The Motion Judge's Approach
[14] At para. 84 of his reasons, the motion judge described the presumption of undue influence as follows:
It is a presumption which flows from the de facto existence of a relationship under which the complainant generally reposed trust and confidence in the wrongdoer. It is the establishment of that relationship which raises the presumption of undue influence. Unless the [sic] JGB can then disprove undue influence, for example by showing that Donna Rochon had independent legal advice, she will succeed in setting aside the impugned transaction merely by proof that she reposed trust and confidence in her husband without having to prove that he exerted actual undue influence or otherwise abused such trust and confidence in relation to the particular transaction impugned.
[15] The motion judge found that the essential facts supporting a presumption of undue influence were met: "[t]his is a classic case of a spouse who unquestioningly complied with any and all requests by her husband to sign documents related to his business".
[16] He noted that two lawyers acted for the respondents, one of whom was the Corporation's general counsel and the respondents' daughter. He also noted the evidence of Mr. Barlev-Ehrenberg, an officer of the appellant, that he had obtained oral confirmation from both lawyers that everything in the guarantee, including the statement in it that its terms had been explained to the respondents by an independent lawyer, had been explained to both respondents.
[17] However, in the motion judge's view, this was insufficient. The appellant did not obtain written confirmation of Ms. Rochon having been given independent legal advice. Moreover, there was "no indication that Ms.

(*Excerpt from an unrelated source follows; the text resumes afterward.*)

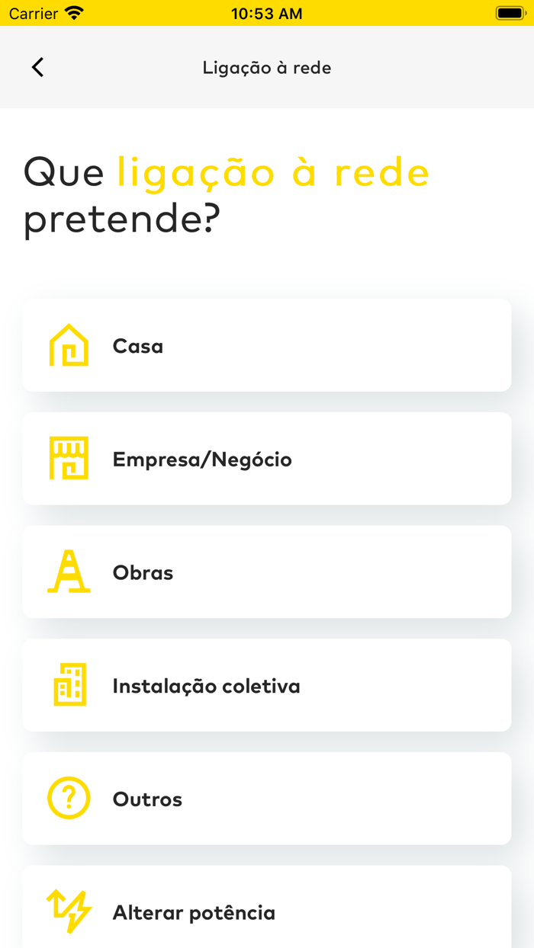Viewport: 534px width, 948px height.
Task: Choose the Outros connection type
Action: coord(267,799)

Rochon received legal advice independent from (and by a different lawyer) to any legal advice given to Mr. Rochon".
[18] He commented that Ms. Rochon's challenge to the enforceability of the mortgage would have been neutralized by [page605] "the simple device of requiring adequate evidence, through a Certificate of Independent Legal Advice (or similar), that Donna Rochon was fully aware of the import of the security that she was providing...".
[19] He concluded:
I am satisfied that Donna Rochon has established, on a balance of probabilities, that she was subject to undue influence by her husband at the time that she agreed to the mortgage conditions and, subsequently, when she agreed to the registration of the charge against the Lanark property. I am further satisfied that the circumstances gave rise to constructive notice of undue influence to JGB and that in the circumstances, JGB unreasonably failed to take adequate steps to enquire (whether by determining that she had received independent legal advice, or otherwise) and thereby satisfy itself that Donna Rochon understood the nature, import and legal effect of her agreement to the mortgage terms and the registration of the charge against the Lanark property.
Analysis
[20] Respectfully, the motion judge's analysis is tainted by several errors.

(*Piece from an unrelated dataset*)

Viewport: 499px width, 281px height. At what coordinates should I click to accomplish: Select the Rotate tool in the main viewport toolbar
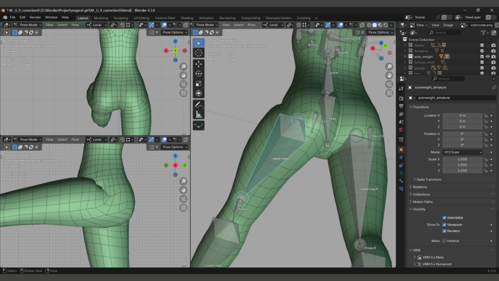(x=198, y=74)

[21] First, in determining whether the presumption arose, the motion judge considered only the nature of the relationship between Mr. and Ms. Rochon. He failed to consider the nature of the transaction between them.
[22] While the respondents swore in their affidavits before the motion judge that Ms. Rochon had no financial interest in the Corporation, they acknowledge in their factums on appeal that Ms. Rochon had a financial interest in the Corporation. However, they argue that it was not significant, and, therefore, the motion judge's failure to explicitly consider it is of no moment.
[23] We disagree.
[24] Ms. Rochon had a significant interest in the Corporation.

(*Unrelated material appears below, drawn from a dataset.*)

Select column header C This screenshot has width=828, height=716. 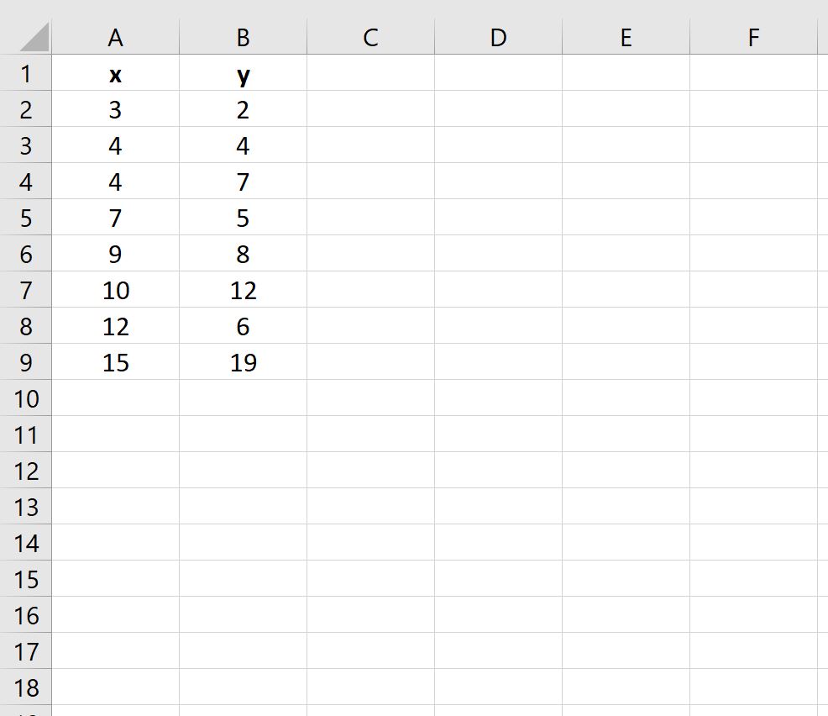point(369,37)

[25] The materials before the motion judge included the Schedule 13D filing with the U.S. Securities and Exchange Commission, dated June 6, 2017, signed by Mr. Rochon and filed with the Securities and Exchange Commission. It indicates that Ms. Rochon was a limited partner of and owned 20 per cent of the outstanding partnership interests of Rochon Capital Partners, Ltd., an entity that held approximately 35 per cent of the common shares of the Corporation. The Schedule 13D filing further indicates that Ms. Rochon had the indirect right, through her ownership of the limited partnership interests, to receive dividends from, or proceeds from the sale of, any common stock owned by Rochon Capital Partners, Ltd. [page606]
[26] As well, the Corporation was in many respects a family business. Both Ms. Rochon's son and daughter held positions. Separate and apart from her significant financial interest in the Corporation, Ms. Rochon had an interest in doing what she could to support it. As she admitted on cross-examination, executing documents at the request of her husband, such as those relating to the loan from the appellant, was in both her and her husband's interests.
[27] This was not a transaction which, from a business point of view, was of no benefit to Ms. Rochon.
[28] Moreover, while the Ontario property was a farm that had been in Ms. Rochon's family for generations, Mr. Rochon had purchased the property from Ms. Rochon's family and gifted it to Ms. Rochon. The property was presumably acquired with the fruits of Mr. Rochon's business activities.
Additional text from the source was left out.